== Available data ==

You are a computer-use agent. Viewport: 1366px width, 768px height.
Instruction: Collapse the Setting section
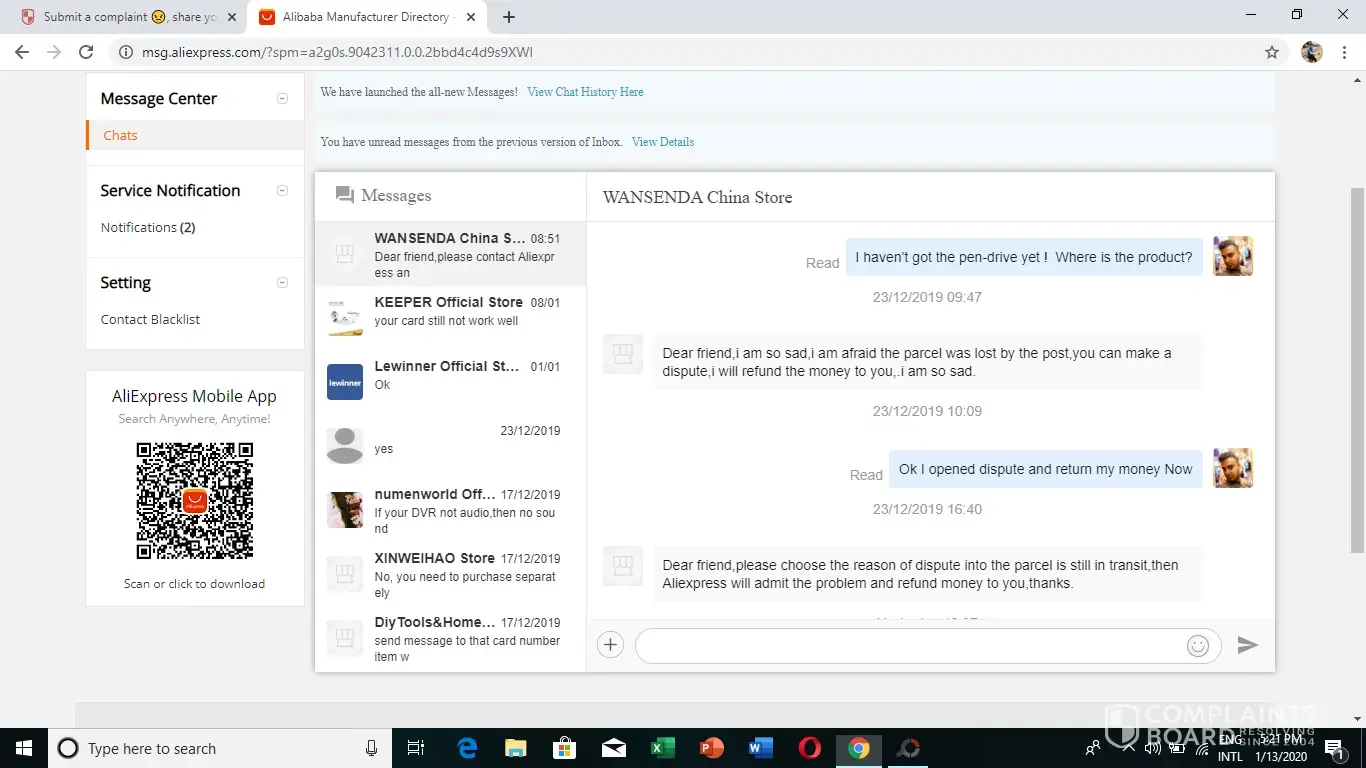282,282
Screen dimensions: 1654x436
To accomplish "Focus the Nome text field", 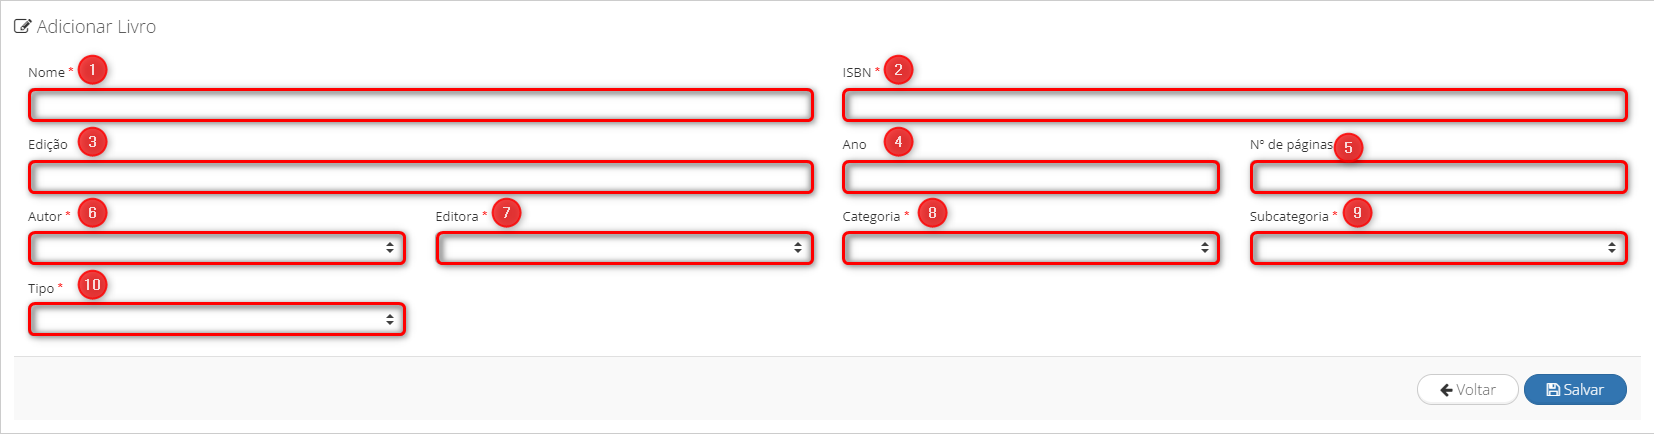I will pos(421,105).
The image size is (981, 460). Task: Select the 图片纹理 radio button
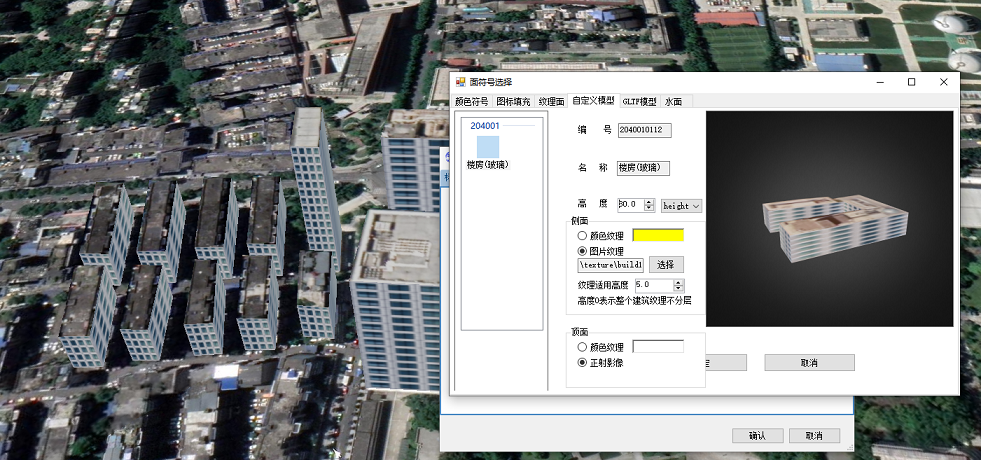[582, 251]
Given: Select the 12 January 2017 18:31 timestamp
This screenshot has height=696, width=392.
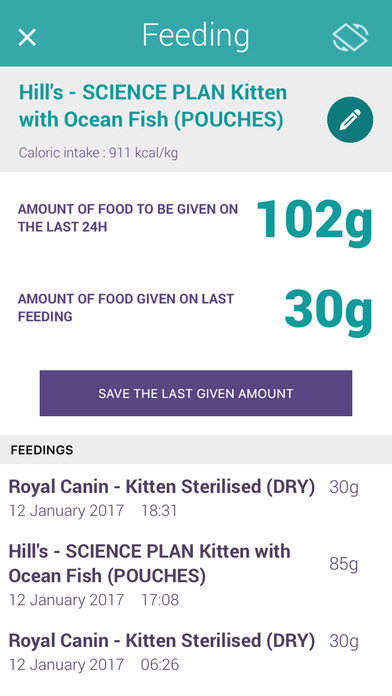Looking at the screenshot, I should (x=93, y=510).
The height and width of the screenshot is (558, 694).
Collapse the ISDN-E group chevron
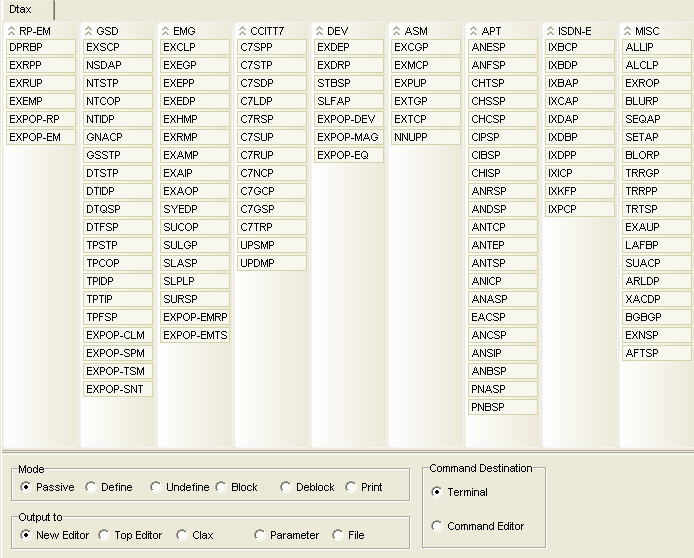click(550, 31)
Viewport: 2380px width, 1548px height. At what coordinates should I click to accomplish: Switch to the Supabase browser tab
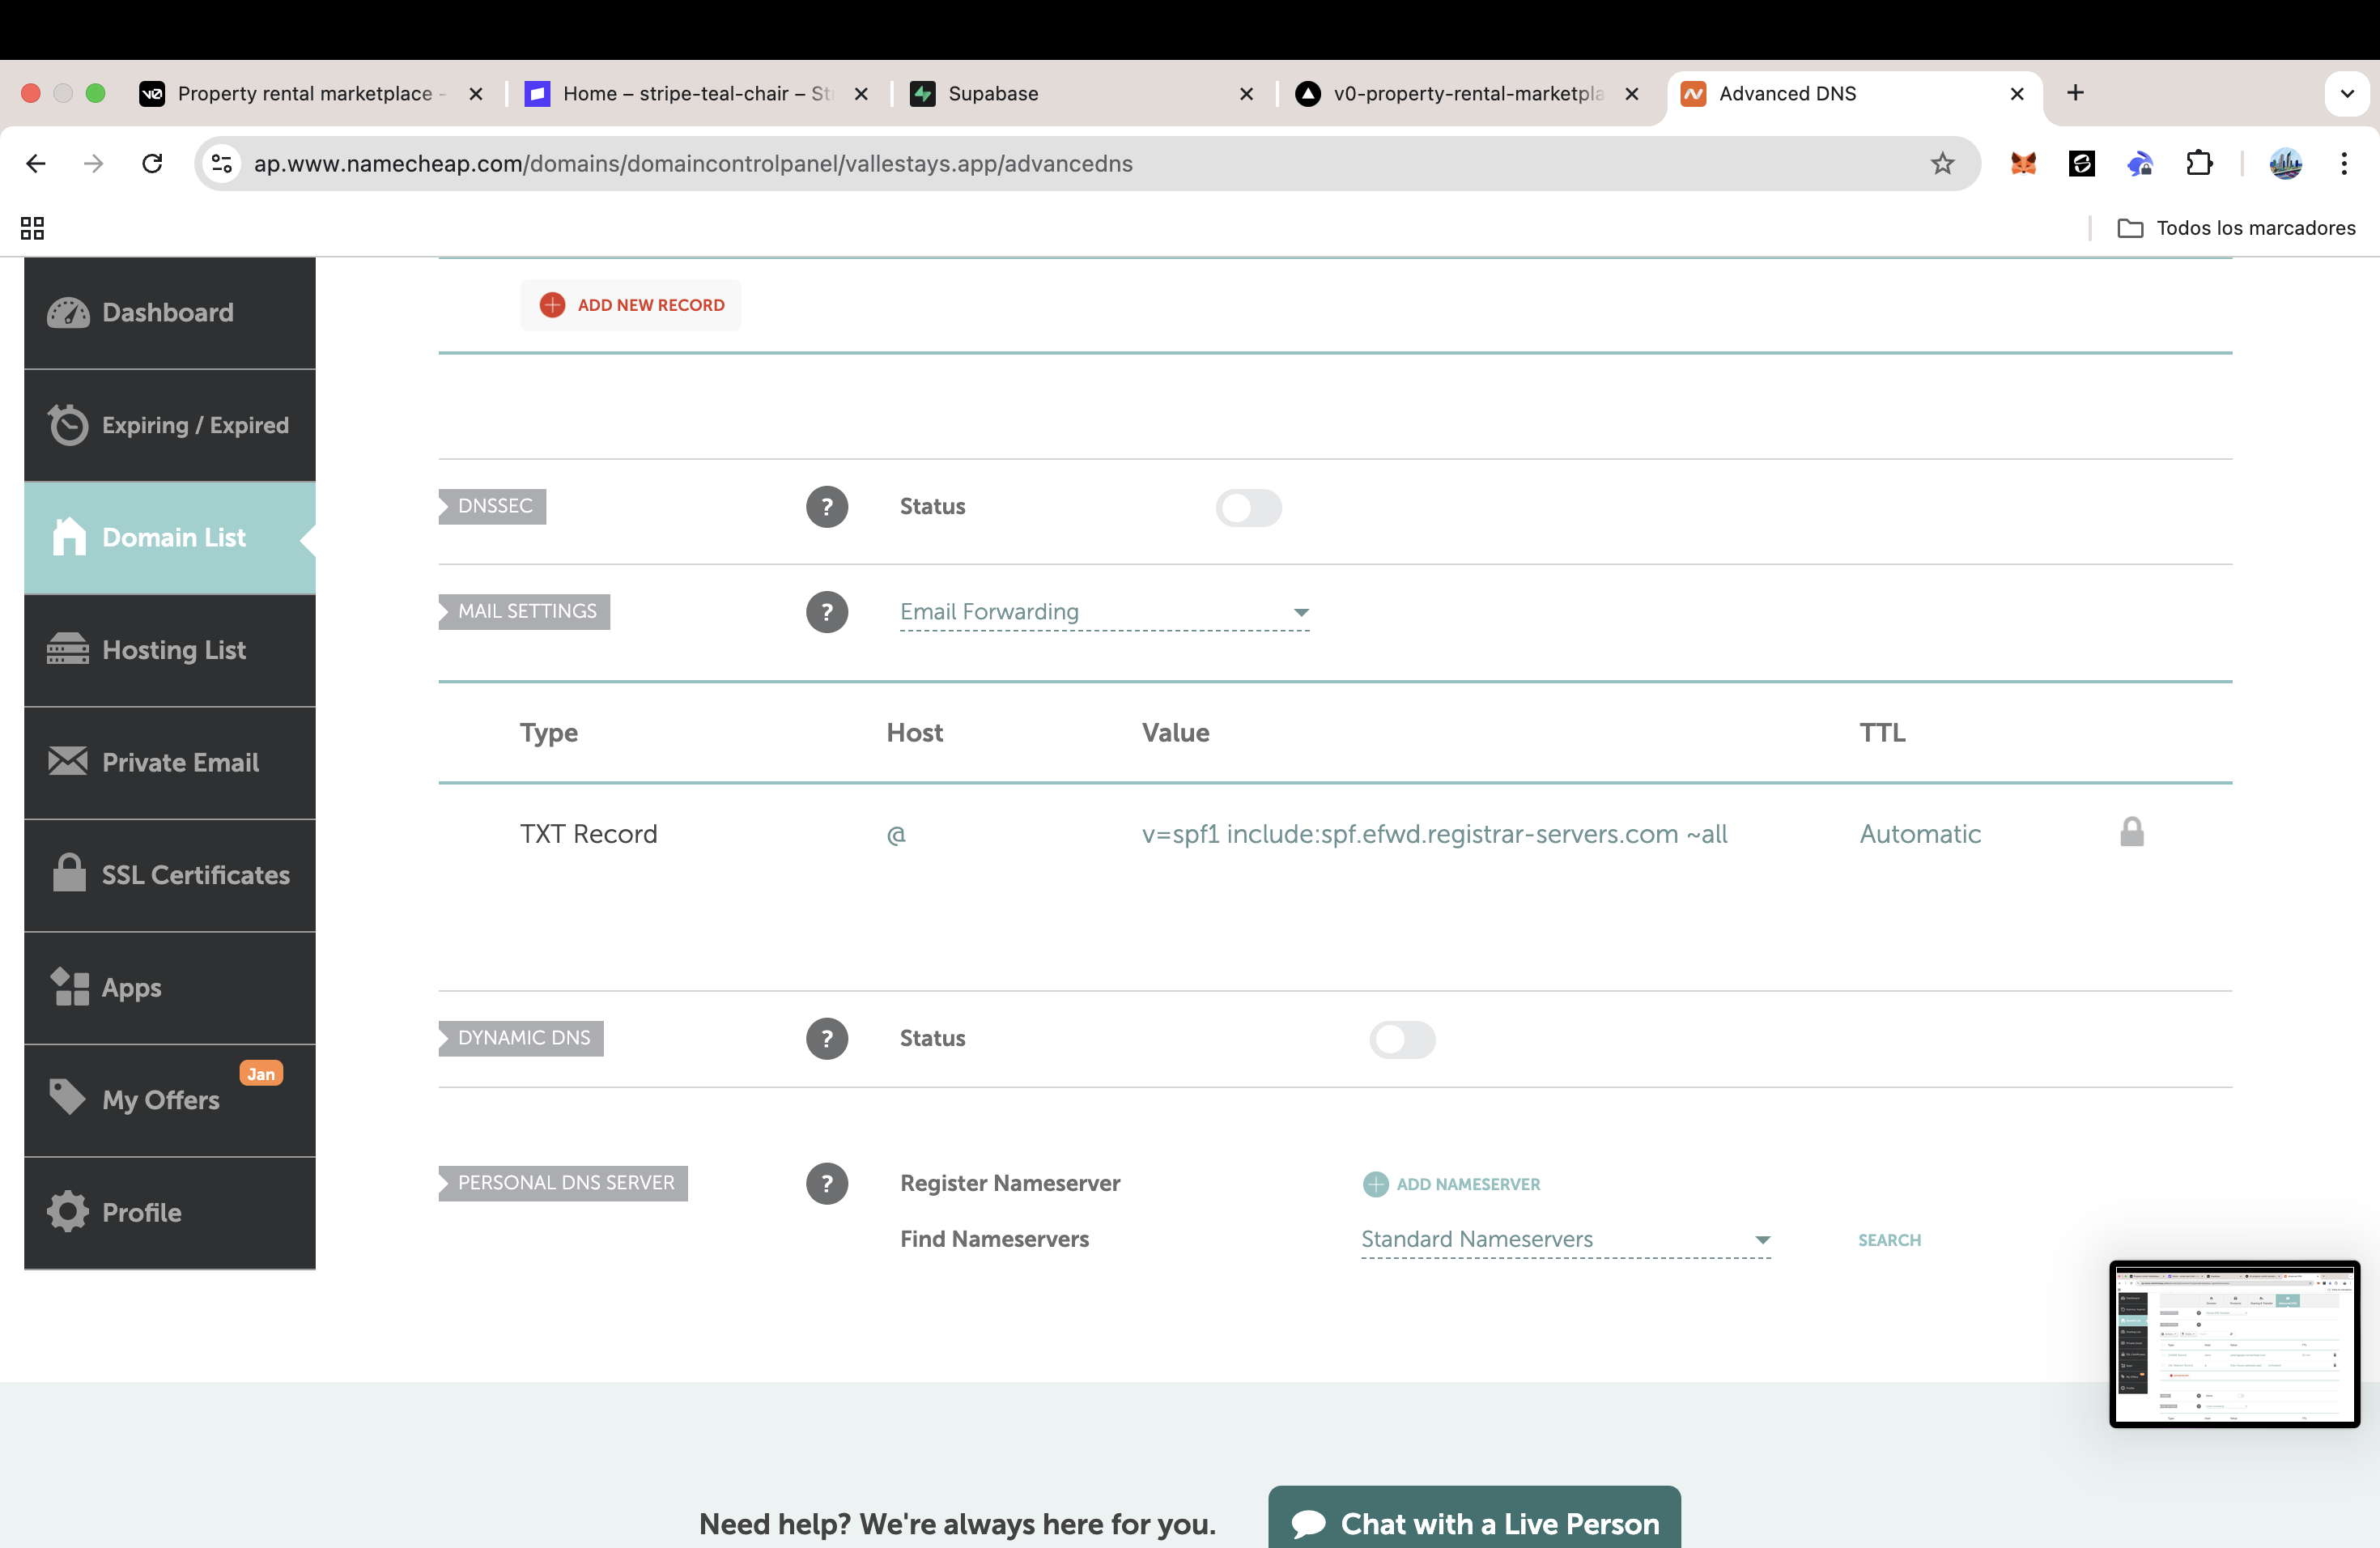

===

Reproduce the entries word for word, starting with the line containing "The image size" and continuing through the end of the entries, with the pictures left out.

_Final result_
The image size is (981, 460). Task: Select the 图片纹理 radio button
[582, 251]
Given: Select the 12 January 2017 18:31 timestamp
This screenshot has height=696, width=392.
Looking at the screenshot, I should (x=93, y=510).
The height and width of the screenshot is (558, 694).
Collapse the ISDN-E group chevron
click(550, 31)
Viewport: 2380px width, 1548px height. At what coordinates should I click to accomplish: Switch to the Supabase browser tab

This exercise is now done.